According to the United States Department of Justice’s website, “images of child pornography are not protected under First Amendment rights and are illegal contraband under federal law.” Child pornography is defined as “any visual depiction of sexually explict contact involving a minor” in Section 2256 of Title 18, in the United States Code. 

There are severe consequences for possessing and distributing child pornography. A first-time offender convicted of producing child pornography faces a minimum of fifteen years in prison, whereas someone transporting child pornography faces a minimum of five years in prison. According to the Department of Justice’s website, an offender can be prosecuted under state and federal law.

According to an article on The Nebraska Lawyer’s website, it is unlawful to create or distibute sexual content as a minor under the Child Pornography Prevention Act. In the same article, it says that  “minors who take and distribute pictures of themselves are not guilty of the creation and distribution of child pornography,” but if one is to distribute someone else’s photos, they can be charged with a Class III felony. 

Joy Suder, a juvenile attorney, has experience working with convicted minors. Suder said the consequences of a Class III felony are severe.

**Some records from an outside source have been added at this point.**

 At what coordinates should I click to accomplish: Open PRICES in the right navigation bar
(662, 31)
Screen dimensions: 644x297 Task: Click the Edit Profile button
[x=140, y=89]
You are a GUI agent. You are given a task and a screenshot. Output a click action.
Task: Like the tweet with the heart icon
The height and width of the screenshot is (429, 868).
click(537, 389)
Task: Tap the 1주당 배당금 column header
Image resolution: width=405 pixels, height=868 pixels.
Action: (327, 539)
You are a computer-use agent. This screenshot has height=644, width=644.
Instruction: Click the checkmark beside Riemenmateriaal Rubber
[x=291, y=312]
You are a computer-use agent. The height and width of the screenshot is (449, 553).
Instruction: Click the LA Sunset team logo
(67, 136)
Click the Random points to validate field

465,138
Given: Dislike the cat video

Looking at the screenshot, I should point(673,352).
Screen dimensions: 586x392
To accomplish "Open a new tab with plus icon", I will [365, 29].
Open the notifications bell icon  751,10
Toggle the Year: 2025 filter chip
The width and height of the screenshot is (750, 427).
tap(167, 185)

“A Class III felony can be up to four years in prison and then two years of post-release supervision, which means you’re basically on parole, or have a $25,000 fine or both,” Suder said. 

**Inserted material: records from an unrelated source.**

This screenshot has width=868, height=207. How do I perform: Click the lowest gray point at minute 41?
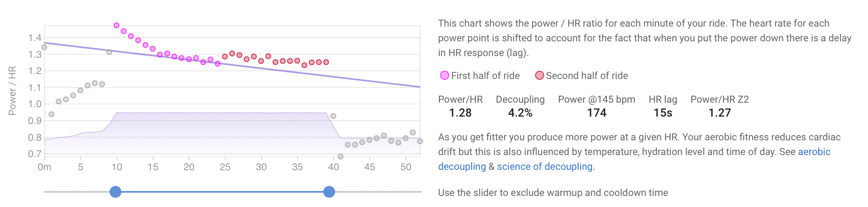pos(340,156)
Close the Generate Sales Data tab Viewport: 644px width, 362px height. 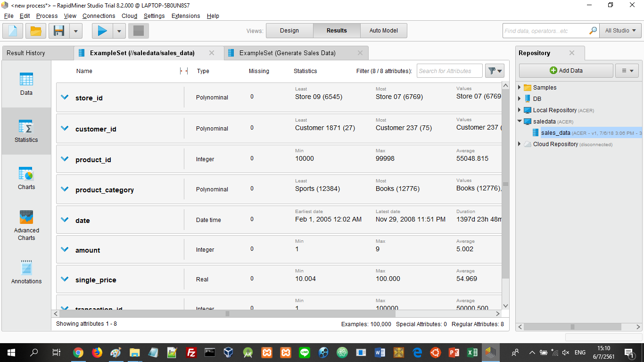[360, 53]
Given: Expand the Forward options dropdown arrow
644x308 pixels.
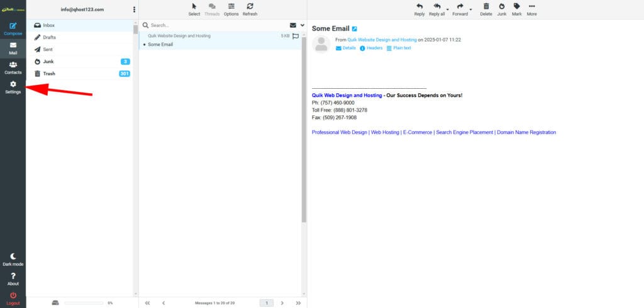Looking at the screenshot, I should (x=470, y=9).
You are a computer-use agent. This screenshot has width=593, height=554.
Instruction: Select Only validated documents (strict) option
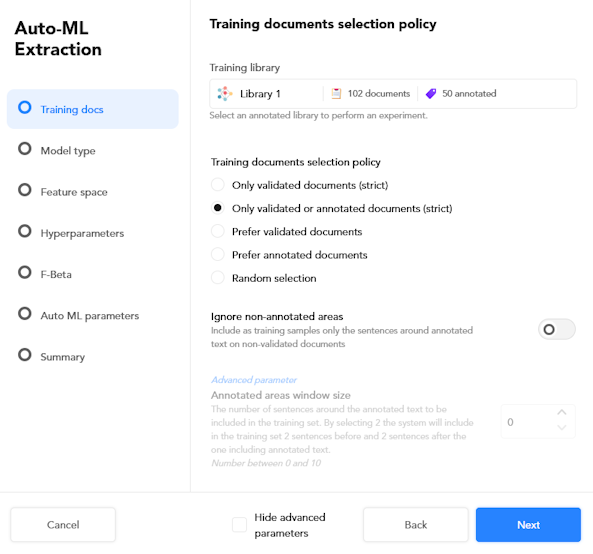[217, 185]
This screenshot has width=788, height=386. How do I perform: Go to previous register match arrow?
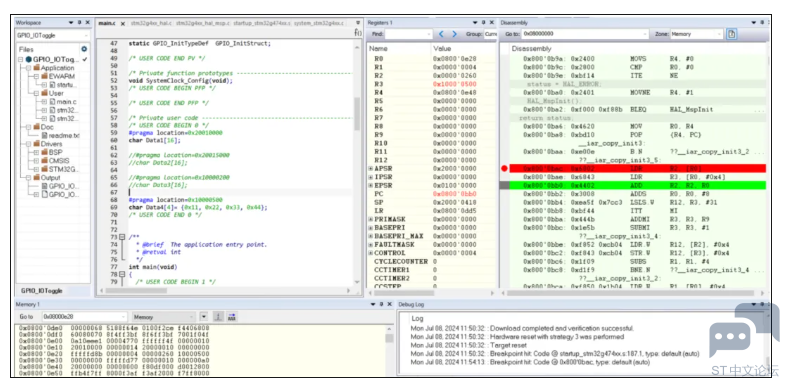[441, 34]
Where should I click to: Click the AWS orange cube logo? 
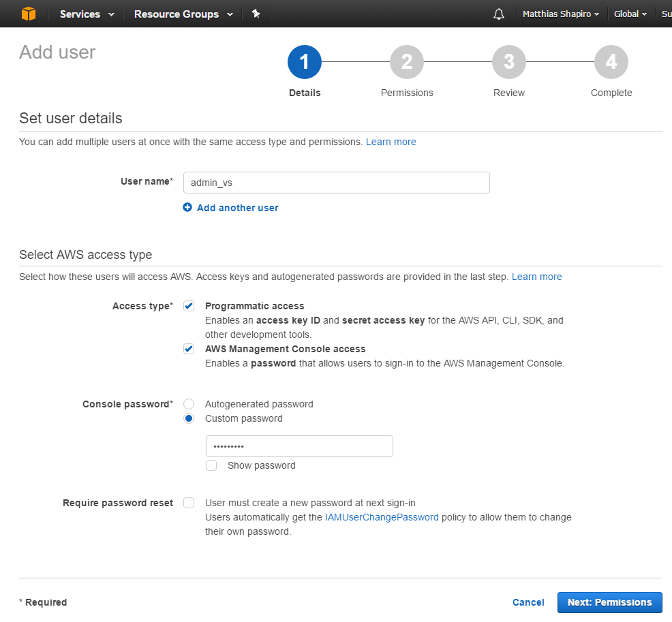pos(28,14)
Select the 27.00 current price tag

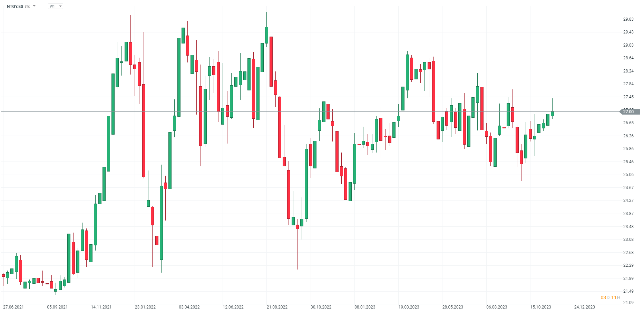pyautogui.click(x=630, y=112)
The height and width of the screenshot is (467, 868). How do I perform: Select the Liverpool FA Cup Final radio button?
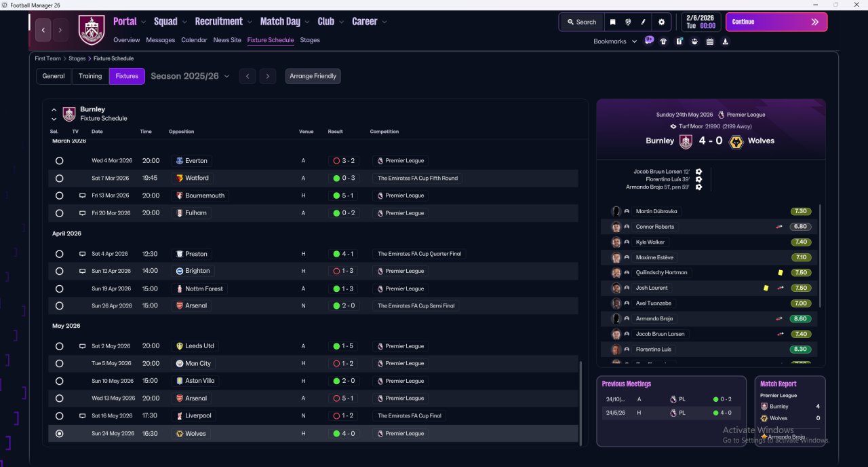[60, 416]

Suder said sending nudes is never a smart decision because it can become dangerous for the person who is either sending or receiving these photos. 

“It’s a horrible idea,” Suder said. “It’s just as dangerous and stupid as smoking crack. One, it’s illegal. Two, it’s not safe for the person whose picture is being sent … And, normally, none of those things are being done with good intentions.”

Westside students said they have varying opinions on whether or not teenagers should send nudes. Sophomore Nyamuon Puol thinks students should have more consideration for their bodies. 

“I mean, it’s just not good,” Puol said. ”You should respect your body and you shouldn’t be sending pictures of yourself to other people.”

According to senior Ethan Shea, many people do not think sending nudes is a big deal. 

“It was a bigger thing in middle school, probably because they thought it was cool,” Shea said. “Now nobody really cares.”

The social media platform Snapchat offers a quick way to send photos back and forth with another person.  Additionally, Snapchat photos should disappear after ten seconds. According to senior Ashleigh Madsen, the way that Snapchats disappear after they are opened makes students feel more confident that their pictures won’t be shared. 

“I think it makes it way easier to [send nudes] because people aren’t thinking as much,” Madsen said. “It’s so easy to just click and send things here and there. With social media, you can just send it [and] it’s gone … Theoretically, you won’t see it again, but you can take screenshots and people forget that…” 

Sophomore Courtney Montez shares a similar view as Madsen, she says that nudes can easily spread.

“I know a couple of friends that have done it and have had their photos all over the Internet,” Montez said. “She acted like she didn’t care, but I know on the inside she was really hurt and felt alone.”

Sophomore Tai-Chi Robinson thinks a majority of high schoolers send nudes. 

“Everybody sends nudes,” Robinson said. “It’s nasty. You’re literally sending free pictures of your body to people who could use them against you.”

Schmaderer said he believes people who send nudes should be conscious of the social impact their actions might have.

“I think that we forget that your body is yours,” Schamderer said. “It is special to you. We forget that sending it out kind of takes that away from them. It’s a valuable thing. It’s meant for you. That’s lost when it’s sent out via video or text message or whatever it may be.”